◆ **Stored data**
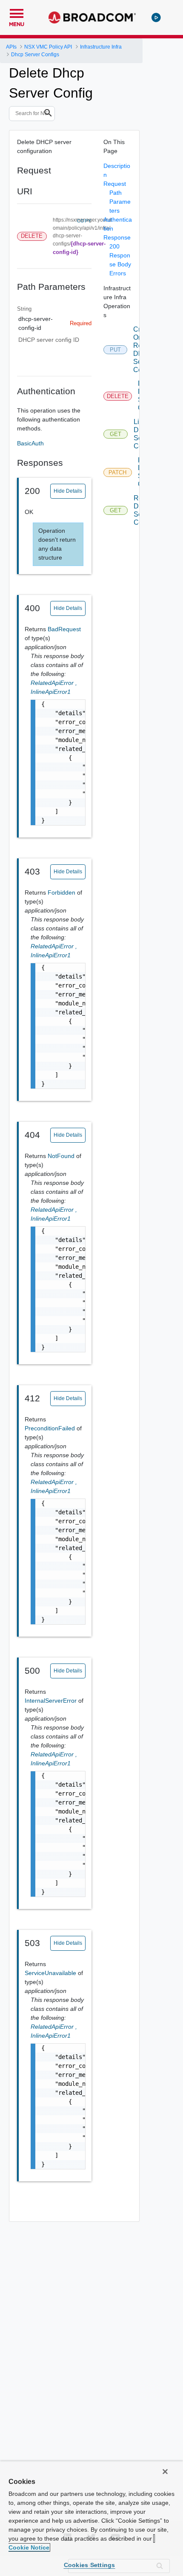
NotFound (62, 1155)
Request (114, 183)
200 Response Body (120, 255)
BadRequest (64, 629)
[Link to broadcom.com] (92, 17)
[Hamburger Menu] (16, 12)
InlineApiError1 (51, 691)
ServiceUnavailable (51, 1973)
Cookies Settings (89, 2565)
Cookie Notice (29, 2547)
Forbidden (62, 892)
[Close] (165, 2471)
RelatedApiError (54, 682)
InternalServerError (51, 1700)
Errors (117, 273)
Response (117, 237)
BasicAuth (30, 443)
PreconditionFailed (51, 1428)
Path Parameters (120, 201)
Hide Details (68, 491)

---

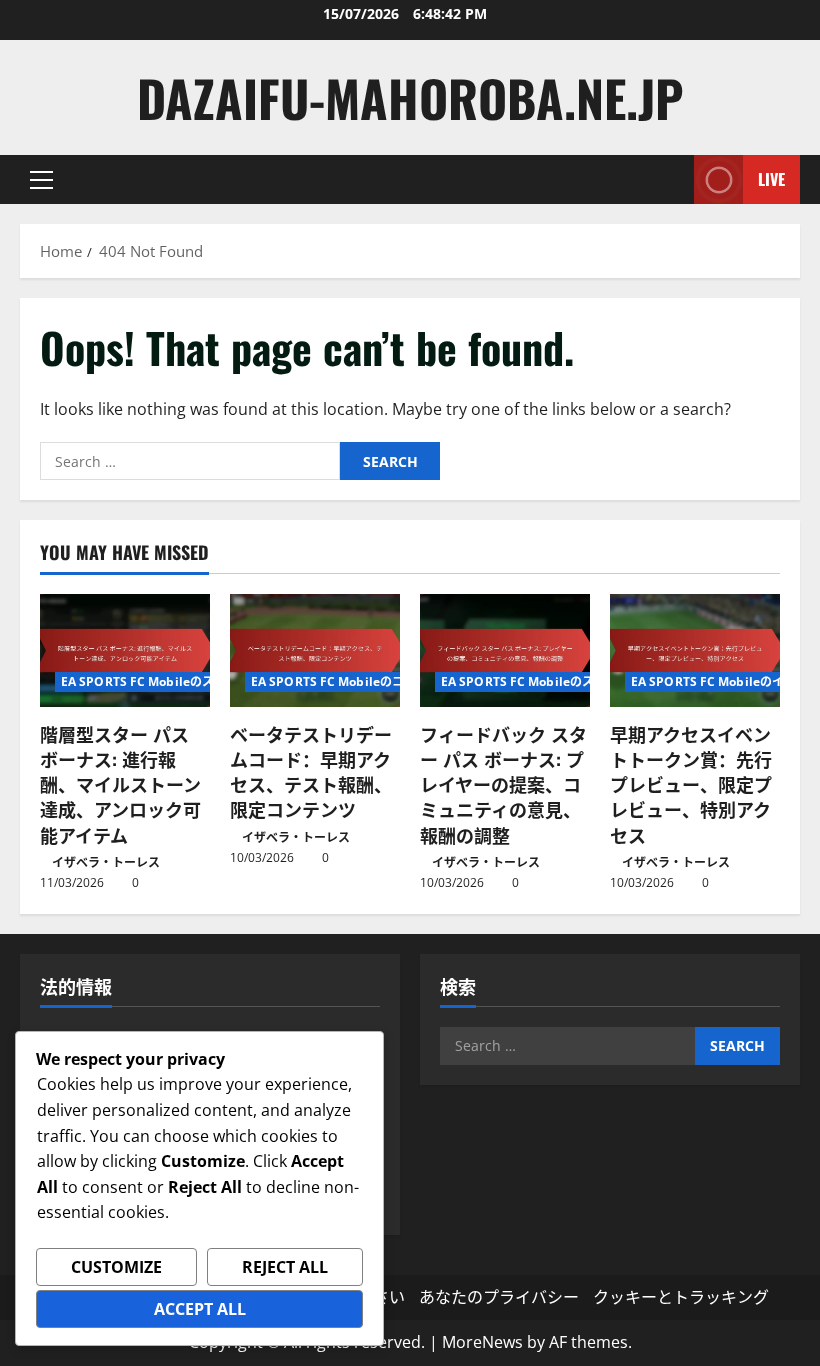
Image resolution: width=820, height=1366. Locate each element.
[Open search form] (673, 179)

◆ **How to complete this task**
When you reach the line with "InternalServerError (51, 1700)" in the records above, start writing out lines exactly, and stop once the line with "Hide Details (68, 491)" has been written; include nothing else.

◆ **Answer for the task**
InternalServerError (51, 1700)
Errors (117, 273)
Response (117, 237)
BasicAuth (30, 443)
PreconditionFailed (51, 1428)
Path Parameters (120, 201)
Hide Details (68, 491)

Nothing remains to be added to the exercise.